◆ Deine Aufgabe
Greif den Bericht über das Schulfach „Technikphänomene“ weiter unten auf und schreib ihn nach dem letzten Satz weiter.

◆ Text zum Lesen

__________________________________________________

Übergabe eines gespendeten Oszilloskops durch Wolfgang
Kull,
Gerd Busse, Herwig Brunner und Hermann Faber
(von links nach rechts). Foto: H. Walter |
Und was wurde erreicht?
Bereits mit Beginn des Schuljahres 1999/2000, also schon ein Jahr nach der ersten Gesprächsrunde, wurde in den 7. Klassen der Gymnasien Weil der Stadt und Renningen probeweise das Fach „Technikphänomene“ eingerichtet. Diese Einrichtung mußte ohne zusätzliche Ressourcen erfolgen. Bei dem Versuch, für dieses Fach Gelder zum Kauf der erforderlichen Oszilloskope aufzutreiben (damit die Schüler in kleinen Gruppen arbeiten und selber das Gerät bedienen können, das ist doch viel spannender!), zeigten sich beachtliche Hürden: Staatliche Stellen verwiesen auf die rund 370 anderen Gymnasien, die ebenfalls Bedarf anmelden könnten, und renommierten Firmen im Stuttgarter Raum war die Wirkung nicht zeitnah genug, da sich eine Spende für die 7. Klasse frühestens in zehn Jahren auf die Bewerbersituation auswirken würde. Schließlich half der Rotary-Club Stuttgart-Wildpark weiter (siehe Photo).

__________________________________________________

◆ Gezeigte Daten
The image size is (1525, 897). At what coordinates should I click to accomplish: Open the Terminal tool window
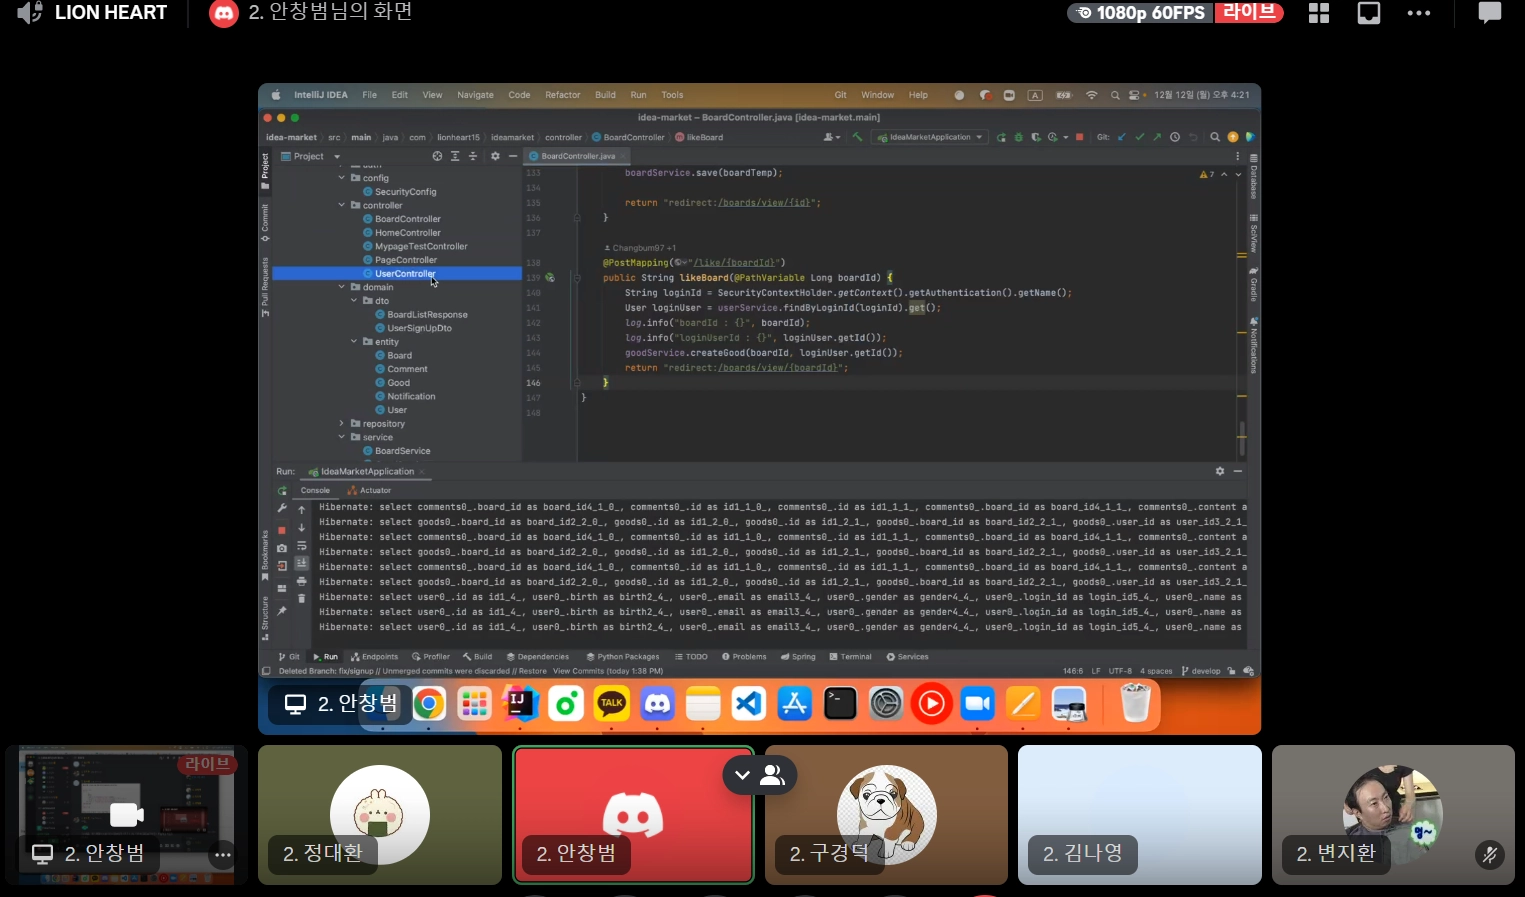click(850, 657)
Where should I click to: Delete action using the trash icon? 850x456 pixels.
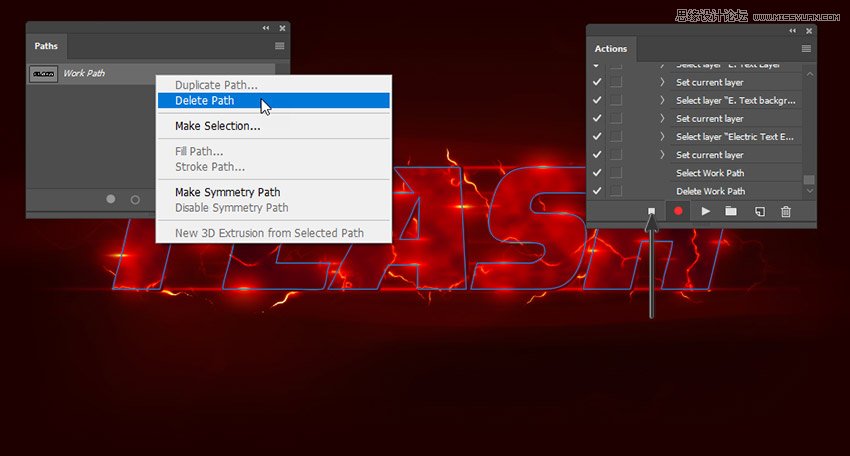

__________________________________________________

◆ Deine Antwort
Das Fach kommt bei Lehrern, Schü- lerinnen und Schülern und Eltern ausgesprochen gut an. Und daß auch die Mädchen in dieser Phase ausgesprochen begeistert mitmachen, ist ein Beweis für dort vorhandene Ressourcen.
„Naturwissenschaft und Technik“ in der Schule
Das Engagement des Gesprächskreises hat aber noch einen wichtigen Beitrag zu einer weiteren Innovation an den baden-württembergischen Schulen geleistet: Mit dem laufenden Schuljahr 2001/2002 beginnt an fünf Gymnasien des Stuttgarter Oberschulamtsbezirks die Erprobung des Faches „Naturwissenschaft und Technik“. Es steht dort als gleichwertiges Kernfach neben der dritten Fremdsprache und könnte somit das gewünschte Gegengewicht zur sprachlichen Orientierung an den allgemeinbildenden Gymnasien bilden. Im Rahmen eines vom Ministerium akzeptierten Modellversuchs wird „Naturwissenschaft und Technik“ in den Klassen 9 bis 11 des neunjährigen beziehungsweise in den Klassen 8 bis 10 des achtjährigen Gymnasiums mit insgesamt 12 Wochenstunden unterrichtet werden.
Ingenieure an die Schulen?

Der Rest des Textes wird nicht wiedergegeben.